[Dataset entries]
——————————

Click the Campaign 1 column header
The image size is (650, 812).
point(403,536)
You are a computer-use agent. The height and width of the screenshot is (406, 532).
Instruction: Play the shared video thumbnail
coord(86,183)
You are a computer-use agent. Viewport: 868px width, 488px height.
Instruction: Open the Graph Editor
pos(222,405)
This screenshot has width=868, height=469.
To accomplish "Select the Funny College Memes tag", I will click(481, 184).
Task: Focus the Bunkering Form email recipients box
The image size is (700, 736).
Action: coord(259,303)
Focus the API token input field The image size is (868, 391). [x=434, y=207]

——————————

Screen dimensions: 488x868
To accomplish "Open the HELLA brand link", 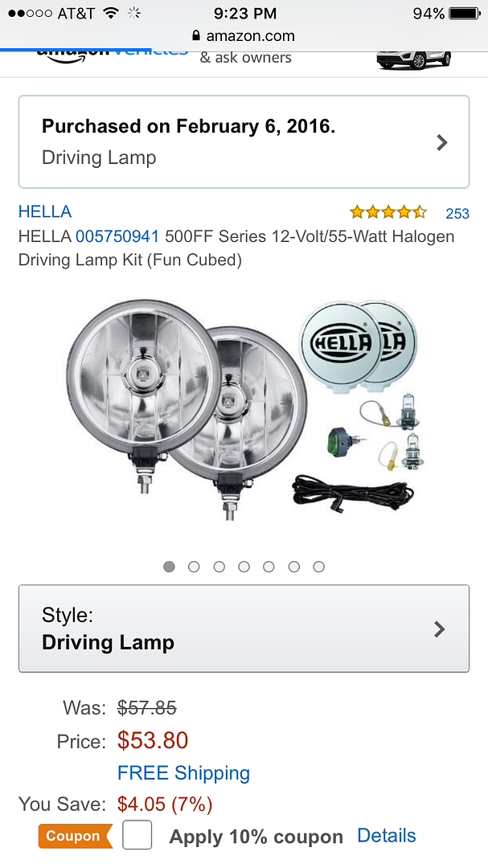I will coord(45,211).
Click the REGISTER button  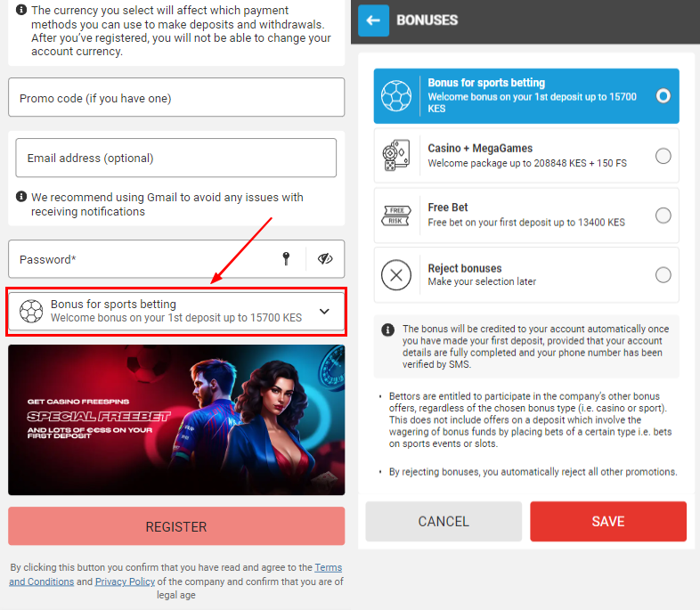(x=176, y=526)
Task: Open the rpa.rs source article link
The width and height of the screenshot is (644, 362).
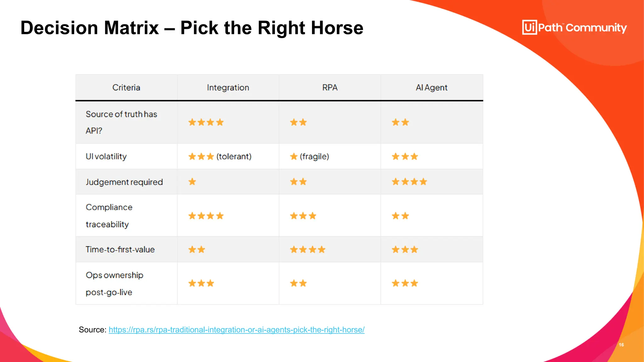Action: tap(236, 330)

——————————

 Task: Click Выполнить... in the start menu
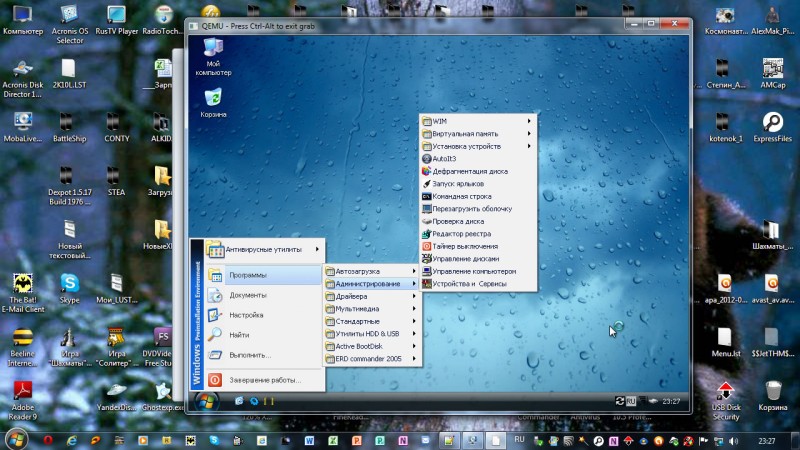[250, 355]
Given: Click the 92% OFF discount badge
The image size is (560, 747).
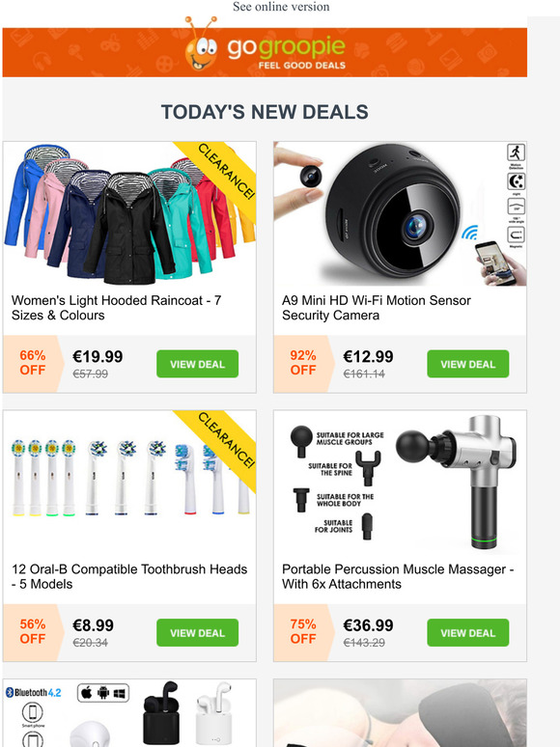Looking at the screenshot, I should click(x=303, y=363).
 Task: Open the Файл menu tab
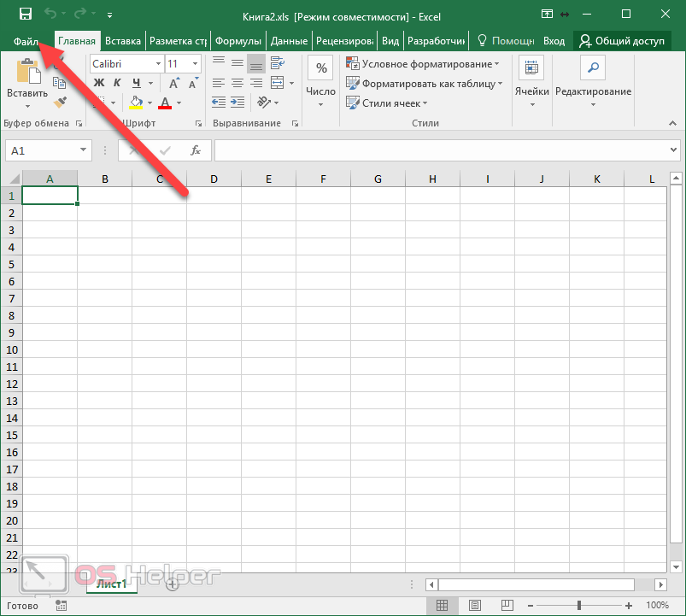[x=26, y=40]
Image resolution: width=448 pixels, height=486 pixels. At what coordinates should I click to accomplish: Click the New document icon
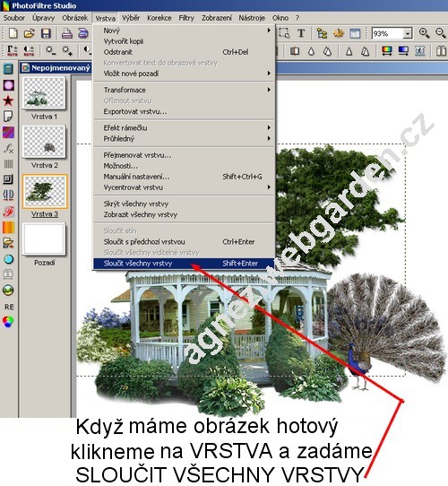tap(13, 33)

——————————

## WHAT THE TASK ASKS:
If a line above holds the string "agent", copy it out.

## RESPONSE AREA:
You are a computer-use agent. The height and width of the screenshot is (406, 532).
You are a computer-use agent. Viewport: 868px width, 488px height.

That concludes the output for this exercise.